[Data to use Boundary: Start]

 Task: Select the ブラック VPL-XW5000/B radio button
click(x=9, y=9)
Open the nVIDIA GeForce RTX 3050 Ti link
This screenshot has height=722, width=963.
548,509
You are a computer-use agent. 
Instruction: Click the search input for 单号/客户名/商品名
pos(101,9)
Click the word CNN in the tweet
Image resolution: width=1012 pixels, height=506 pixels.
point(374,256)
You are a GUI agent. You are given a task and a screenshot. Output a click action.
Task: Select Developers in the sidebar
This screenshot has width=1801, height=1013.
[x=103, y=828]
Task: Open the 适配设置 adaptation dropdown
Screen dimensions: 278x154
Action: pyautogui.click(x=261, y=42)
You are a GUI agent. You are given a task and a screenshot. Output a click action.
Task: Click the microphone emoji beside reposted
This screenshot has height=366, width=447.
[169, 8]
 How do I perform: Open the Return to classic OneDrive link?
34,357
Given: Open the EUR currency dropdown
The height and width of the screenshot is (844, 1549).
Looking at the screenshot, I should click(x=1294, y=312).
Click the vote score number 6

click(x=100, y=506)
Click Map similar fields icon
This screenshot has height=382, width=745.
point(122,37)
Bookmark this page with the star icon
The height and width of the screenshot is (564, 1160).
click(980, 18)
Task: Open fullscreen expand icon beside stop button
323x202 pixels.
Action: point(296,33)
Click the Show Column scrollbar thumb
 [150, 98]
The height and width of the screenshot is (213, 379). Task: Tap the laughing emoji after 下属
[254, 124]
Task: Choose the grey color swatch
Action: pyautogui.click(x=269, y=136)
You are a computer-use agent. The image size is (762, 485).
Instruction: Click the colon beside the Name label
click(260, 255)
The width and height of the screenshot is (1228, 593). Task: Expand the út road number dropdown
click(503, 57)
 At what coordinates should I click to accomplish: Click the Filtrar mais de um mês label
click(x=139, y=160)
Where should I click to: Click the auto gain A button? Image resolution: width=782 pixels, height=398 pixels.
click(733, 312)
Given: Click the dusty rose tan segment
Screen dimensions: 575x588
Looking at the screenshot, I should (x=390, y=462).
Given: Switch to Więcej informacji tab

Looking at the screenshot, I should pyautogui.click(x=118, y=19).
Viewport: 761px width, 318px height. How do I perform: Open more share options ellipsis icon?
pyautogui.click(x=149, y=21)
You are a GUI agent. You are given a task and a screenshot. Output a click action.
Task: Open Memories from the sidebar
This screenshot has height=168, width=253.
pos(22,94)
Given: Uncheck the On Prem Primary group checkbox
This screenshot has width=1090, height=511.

[Data to use Boundary: End]

> [Required action] Up to and including the last line of the records above, print exactly every line from the one that contains "Viewport: 761px width, 318px" onward.

> [Reply]
Viewport: 761px width, 318px height. How do I perform: Open more share options ellipsis icon?
pyautogui.click(x=149, y=21)
You are a GUI agent. You are given a task and a screenshot. Output a click action.
Task: Open Memories from the sidebar
This screenshot has height=168, width=253.
pos(22,94)
Given: Uncheck the On Prem Primary group checkbox
This screenshot has width=1090, height=511.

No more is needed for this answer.